=== Dataset extract ===
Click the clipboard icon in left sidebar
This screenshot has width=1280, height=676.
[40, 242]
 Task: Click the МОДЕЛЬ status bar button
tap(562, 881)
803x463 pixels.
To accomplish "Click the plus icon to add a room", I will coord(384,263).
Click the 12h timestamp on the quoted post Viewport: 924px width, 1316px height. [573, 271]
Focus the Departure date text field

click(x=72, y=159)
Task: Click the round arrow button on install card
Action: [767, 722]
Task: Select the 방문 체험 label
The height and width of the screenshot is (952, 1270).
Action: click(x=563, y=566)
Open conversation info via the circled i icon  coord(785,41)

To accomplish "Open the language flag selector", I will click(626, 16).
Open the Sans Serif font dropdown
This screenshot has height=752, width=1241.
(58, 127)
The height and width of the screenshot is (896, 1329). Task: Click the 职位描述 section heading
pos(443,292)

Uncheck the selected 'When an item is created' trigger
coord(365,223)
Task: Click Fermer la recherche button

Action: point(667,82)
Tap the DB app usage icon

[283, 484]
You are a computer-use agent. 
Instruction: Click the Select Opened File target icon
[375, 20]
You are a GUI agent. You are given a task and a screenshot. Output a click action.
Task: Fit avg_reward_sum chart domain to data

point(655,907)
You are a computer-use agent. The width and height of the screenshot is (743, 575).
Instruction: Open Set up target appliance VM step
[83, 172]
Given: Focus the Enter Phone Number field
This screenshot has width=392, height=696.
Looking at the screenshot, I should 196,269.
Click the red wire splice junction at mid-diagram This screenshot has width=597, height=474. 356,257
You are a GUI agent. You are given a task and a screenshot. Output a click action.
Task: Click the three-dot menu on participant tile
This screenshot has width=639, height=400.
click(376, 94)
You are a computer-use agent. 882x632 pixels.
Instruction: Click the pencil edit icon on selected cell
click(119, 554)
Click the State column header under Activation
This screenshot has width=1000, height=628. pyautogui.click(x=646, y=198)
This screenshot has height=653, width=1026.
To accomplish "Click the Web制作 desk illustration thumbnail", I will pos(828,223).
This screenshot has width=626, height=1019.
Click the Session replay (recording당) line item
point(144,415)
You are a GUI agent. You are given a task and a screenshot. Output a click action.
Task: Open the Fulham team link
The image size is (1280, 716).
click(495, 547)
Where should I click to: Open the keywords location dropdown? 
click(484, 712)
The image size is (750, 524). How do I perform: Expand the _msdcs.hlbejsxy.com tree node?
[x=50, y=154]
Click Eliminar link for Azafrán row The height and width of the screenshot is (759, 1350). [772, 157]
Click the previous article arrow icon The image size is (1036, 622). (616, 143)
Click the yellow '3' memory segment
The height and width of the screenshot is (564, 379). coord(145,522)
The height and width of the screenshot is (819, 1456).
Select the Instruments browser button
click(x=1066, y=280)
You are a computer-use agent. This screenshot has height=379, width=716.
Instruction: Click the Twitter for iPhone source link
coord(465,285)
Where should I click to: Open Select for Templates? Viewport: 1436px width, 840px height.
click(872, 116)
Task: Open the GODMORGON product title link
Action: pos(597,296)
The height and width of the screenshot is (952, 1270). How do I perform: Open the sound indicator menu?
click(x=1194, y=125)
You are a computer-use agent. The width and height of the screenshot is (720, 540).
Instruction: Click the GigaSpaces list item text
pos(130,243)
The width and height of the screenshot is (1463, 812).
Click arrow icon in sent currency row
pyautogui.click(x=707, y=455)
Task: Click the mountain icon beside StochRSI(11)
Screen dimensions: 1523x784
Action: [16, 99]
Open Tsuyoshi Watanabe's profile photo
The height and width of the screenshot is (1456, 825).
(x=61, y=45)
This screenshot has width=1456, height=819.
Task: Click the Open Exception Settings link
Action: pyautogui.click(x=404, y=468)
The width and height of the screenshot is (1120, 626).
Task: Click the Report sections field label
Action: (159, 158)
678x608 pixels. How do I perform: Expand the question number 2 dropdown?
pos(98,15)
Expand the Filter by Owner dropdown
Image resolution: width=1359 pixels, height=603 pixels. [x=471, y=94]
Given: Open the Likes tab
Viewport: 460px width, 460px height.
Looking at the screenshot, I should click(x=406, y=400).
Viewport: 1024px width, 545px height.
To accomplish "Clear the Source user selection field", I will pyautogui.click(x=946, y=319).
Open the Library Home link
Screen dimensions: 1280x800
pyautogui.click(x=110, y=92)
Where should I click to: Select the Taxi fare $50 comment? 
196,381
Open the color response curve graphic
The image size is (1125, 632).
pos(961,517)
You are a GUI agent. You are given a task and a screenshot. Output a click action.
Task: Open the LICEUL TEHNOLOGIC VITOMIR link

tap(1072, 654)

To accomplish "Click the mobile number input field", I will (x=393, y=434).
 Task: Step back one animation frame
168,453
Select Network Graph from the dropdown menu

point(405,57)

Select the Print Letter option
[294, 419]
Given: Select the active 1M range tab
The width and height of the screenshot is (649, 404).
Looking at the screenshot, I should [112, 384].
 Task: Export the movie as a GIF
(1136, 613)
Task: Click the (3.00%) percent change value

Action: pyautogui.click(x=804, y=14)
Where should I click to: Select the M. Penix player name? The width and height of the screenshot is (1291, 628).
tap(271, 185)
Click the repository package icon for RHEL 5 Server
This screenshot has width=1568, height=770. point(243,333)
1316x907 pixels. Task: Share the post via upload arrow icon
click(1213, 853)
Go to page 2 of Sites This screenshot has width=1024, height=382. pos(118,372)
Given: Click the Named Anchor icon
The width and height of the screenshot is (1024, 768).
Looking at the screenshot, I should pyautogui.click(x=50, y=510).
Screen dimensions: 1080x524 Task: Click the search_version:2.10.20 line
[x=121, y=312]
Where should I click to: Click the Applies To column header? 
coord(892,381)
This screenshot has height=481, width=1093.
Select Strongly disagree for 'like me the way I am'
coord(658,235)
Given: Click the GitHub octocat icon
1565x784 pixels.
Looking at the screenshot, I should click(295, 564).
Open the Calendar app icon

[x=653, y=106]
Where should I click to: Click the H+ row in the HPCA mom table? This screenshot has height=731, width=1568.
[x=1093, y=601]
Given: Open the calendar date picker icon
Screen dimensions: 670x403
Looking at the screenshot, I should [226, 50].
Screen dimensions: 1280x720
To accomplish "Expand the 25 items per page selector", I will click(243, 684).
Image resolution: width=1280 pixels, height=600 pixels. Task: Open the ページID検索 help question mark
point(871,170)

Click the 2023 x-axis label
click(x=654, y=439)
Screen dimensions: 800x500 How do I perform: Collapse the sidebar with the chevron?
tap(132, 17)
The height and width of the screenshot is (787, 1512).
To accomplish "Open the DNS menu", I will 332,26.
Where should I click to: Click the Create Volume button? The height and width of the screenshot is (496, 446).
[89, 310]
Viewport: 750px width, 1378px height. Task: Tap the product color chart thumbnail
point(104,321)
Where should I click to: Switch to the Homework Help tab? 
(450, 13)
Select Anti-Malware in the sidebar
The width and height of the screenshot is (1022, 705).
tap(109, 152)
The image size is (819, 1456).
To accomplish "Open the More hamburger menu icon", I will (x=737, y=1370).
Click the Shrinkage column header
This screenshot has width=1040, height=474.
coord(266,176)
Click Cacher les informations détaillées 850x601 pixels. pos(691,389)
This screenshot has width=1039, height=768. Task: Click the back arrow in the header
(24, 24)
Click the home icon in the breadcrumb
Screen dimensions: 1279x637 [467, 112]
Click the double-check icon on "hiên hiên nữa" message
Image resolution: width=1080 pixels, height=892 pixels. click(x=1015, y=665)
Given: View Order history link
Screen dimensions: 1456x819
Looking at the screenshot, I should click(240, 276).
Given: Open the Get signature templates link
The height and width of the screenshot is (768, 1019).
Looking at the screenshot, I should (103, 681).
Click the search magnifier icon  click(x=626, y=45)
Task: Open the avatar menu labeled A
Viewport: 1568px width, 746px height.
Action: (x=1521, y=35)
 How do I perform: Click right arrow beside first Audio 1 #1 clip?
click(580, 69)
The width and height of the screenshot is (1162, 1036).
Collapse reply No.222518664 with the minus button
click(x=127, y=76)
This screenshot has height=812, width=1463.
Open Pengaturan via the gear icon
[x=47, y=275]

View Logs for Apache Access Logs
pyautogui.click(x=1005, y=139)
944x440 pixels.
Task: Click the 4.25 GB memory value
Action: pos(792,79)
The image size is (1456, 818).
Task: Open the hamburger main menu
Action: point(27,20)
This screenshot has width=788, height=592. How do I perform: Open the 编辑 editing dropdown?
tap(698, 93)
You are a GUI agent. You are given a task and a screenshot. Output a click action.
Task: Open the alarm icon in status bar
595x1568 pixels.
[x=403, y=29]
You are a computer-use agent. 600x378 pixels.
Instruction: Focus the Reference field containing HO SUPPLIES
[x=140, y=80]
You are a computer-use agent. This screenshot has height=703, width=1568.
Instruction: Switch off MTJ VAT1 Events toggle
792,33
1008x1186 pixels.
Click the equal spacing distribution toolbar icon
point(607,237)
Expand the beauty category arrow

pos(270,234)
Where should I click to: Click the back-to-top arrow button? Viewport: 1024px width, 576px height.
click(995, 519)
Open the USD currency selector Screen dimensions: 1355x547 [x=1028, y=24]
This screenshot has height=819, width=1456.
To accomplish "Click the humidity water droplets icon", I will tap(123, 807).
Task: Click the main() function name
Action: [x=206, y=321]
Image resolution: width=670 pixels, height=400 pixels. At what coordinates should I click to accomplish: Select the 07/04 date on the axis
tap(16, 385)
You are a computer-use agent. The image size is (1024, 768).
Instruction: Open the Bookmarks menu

=== Problem statement ===
Quote word for word every line from the line with "The image size is (750, 524)." to the line with "Click the previous", including both of those lines.

=== Full solution ===
The image size is (750, 524). How do I perform: Expand the _msdcs.hlbejsxy.com tree node?
[x=50, y=154]
Click Eliminar link for Azafrán row The height and width of the screenshot is (759, 1350). [772, 157]
Click the previous article arrow icon The image size is (1036, 622). (616, 143)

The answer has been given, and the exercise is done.